/ 12 September 2008

Why the one-day squad failed

Just over a month ago, the Proteas completed one of their finest post-isolation Test series victories with a 2-1 triumph over England.

Just over a month ago, the Proteas completed one of their finest post-isolation Test series victories with a 2-1 triumph over England.

Yet ”crisis” is in the air and they returned home not as heroes, but almost as objects of ridicule after being not just beaten, but humiliated, during their 4-0 loss in the one-dayers that followed the Tests.

An example of the extremes to which South African sports followers will allow their fickleness to travel? Yes — and no.

As majestic as the Test performances were, the ensuing belting showed all too clearly how paper-thin the national squad’s reserves are. Five changes were made from the Test squad to the one-day squad and, rather than strengthening it, they shredded it.

Stellar performances from key individuals helped paper over the cracks, and when they lost form, the team was hideously exposed.

Graeme Smith, Morne Morkel, Mark Boucher, Hashim Amla along with Neil McKenzie and Ashwell Prince made critical contributions when they were most needed and, lest we forget, although Jacques Kallis suffered his worst batting series for a decade, he showed his all-round class by finishing top of the bowling averages, on either side.

McKenzie and Prince contributed stability and crucial runs to the first three Test matches, but were jettisoned along with Paul Harris and the ”reserves” — Robin Peterson and Monde Zondeki — for the one-dayers. It would been a good idea to have kept at least one of them, and many people said as much at the time, not just with the benefit of hindsight.

At the end of any hard, physical challenge it is the mental strength of the participants that is tested more than their bodies and, sadly but inevitably, a sense of ”each man for himself” can take over. Like dying people cast adrift in a lifeboat, any sign of deterioration in an individual is taken as a boost by the others.

Every one among the 15-man Test squad knew his place, knew his teammates and knew his role. Those who were there as ”cover” for certain places accepted and understood that those in the starting XI were happy to perform unglamorous tasks — like McKenzie’s stoic batting that helped produce a world-record 50+ opening stand with Smith in eight successive Tests.

And everyone knew they deserved to be there, too. They knew that for one very simple reason — because the transformation ”target” of seven black players was not reached. That meant it really was a ”target” and not a quota. It was reached in the one-day squad, however, and the insipidly creeping doubts about merit, which have haunted so many squads in the past, were quick to return.

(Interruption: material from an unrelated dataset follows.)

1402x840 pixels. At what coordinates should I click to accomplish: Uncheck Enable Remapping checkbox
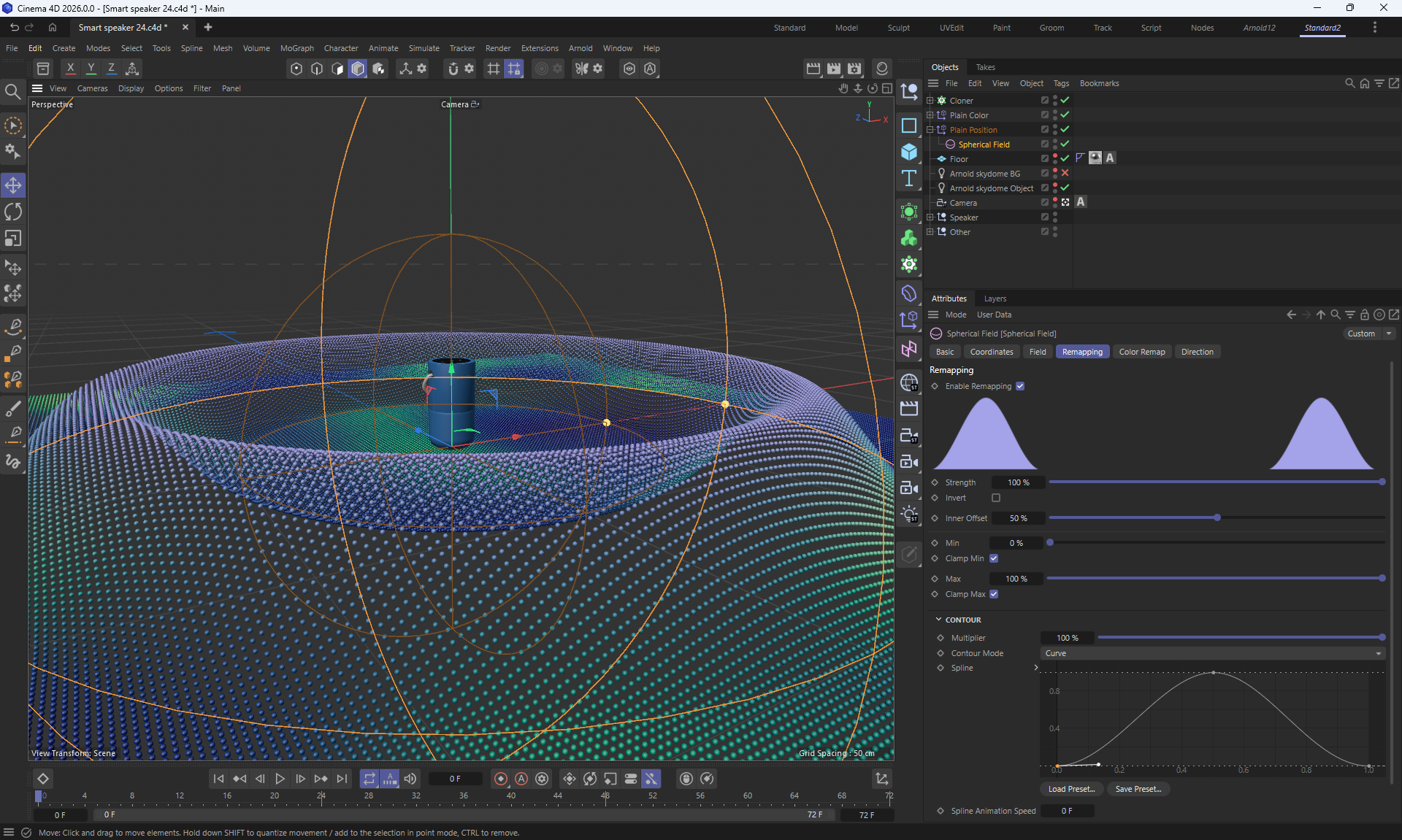[1020, 386]
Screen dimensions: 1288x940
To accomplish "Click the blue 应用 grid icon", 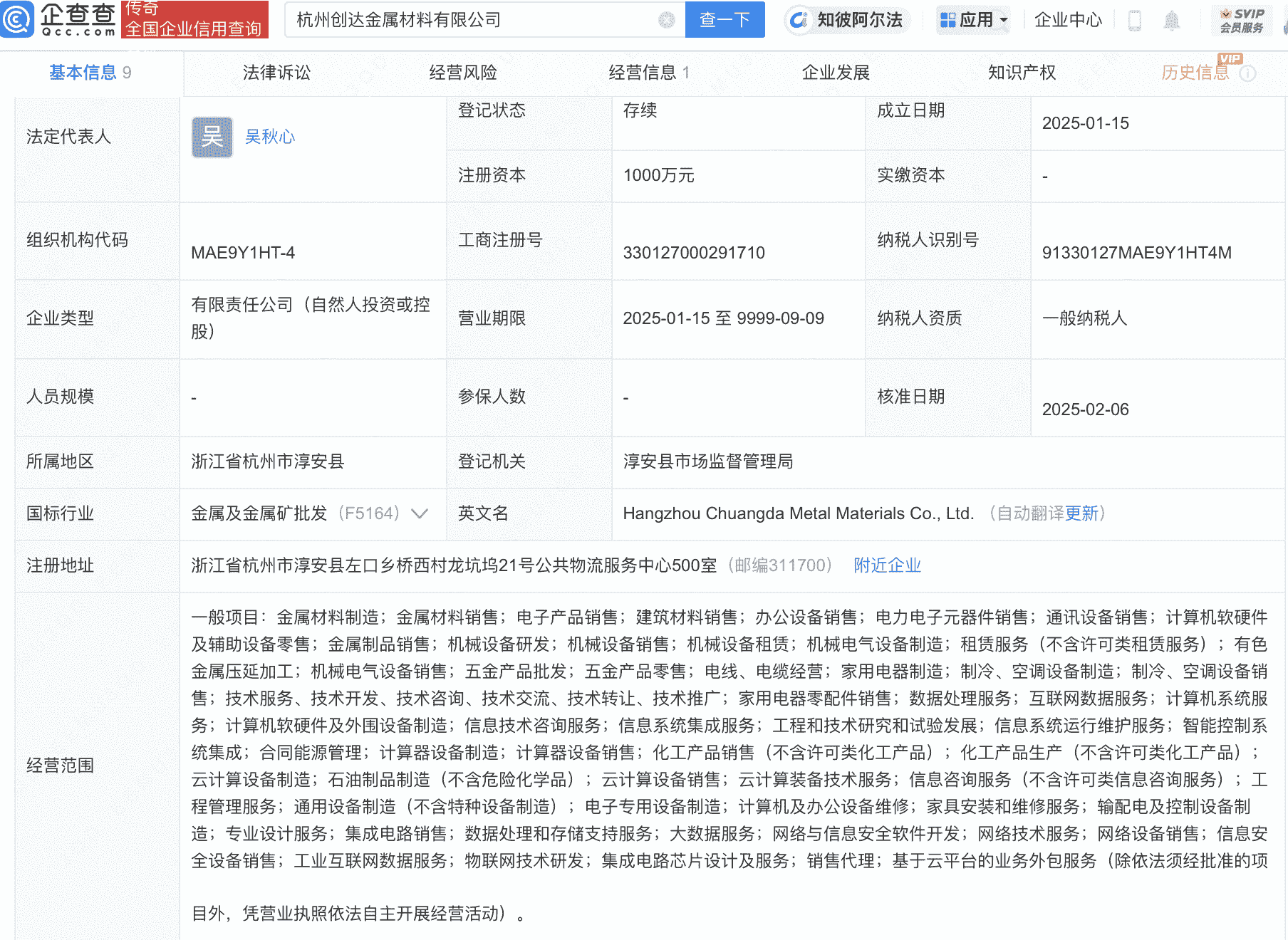I will [947, 20].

But there are even more fundamental and practical reasons for the ODI squad’s demise, and they primarily concern the plundering of what is, historically, the country’s greatest cricketing resource — its all-rounders.

Although it may be easy to criticise the country’s administrators for allowing almost a dozen to leave the country in the past 24 months, it is hard to see what they could have done to prevent them leaving. It is, after all, a free world. Or the cricket playing one is at any rate, or most of it.

The South African ”way” of playing limited-overs cricket has been with the abundant use of all-rounders, but the team in England contained just two — the out-of-form Kallis and the injured Albie Morkel. Vernon Philander’s credentials are lacking and Mark Boucher was a place too high at number six.

It is hard to believe, let alone digest, but there were 10 cricketers — with international experience playing county cricket in England while the national team was being thrashed — who would have done the Proteas proud had they been available, even if it had been in a stop-gap role: Nicky Boje, Andrew Hall, Tyron Henderson, Lance Klusener, Zander de Bruyn, Alfonso Thomas, Dale Benkenstein, Justin Kemp, Martin van Jaarsveld and Johan van der Wath. Any country in the world would battle to cope with such an exodus of talent.

But the best prospect of all is Ryan McLaren, the 25-year-old Eagles all-rounder who has been comfortably the best all-rounder in domestic cricket for three years and should have been rewarded with a national cap as recognition, never mind the fact that Kallis and Shaun Pollock were part of the furniture.

When a player that good comes along, you find a way to include him. Which is exactly what coach Mickey Arthur and Cricket South Africa chief executive Gerald Majola are trying to do now by offering to buy him out of his two-year contract with Kent.

It’s a good start, but there is a spectacularly huge amount of work to be done between now and the 2011 World Cup on the subcontinent where South Africa will need not one half-decent spinner, but two good ones to have any chance. See how much work?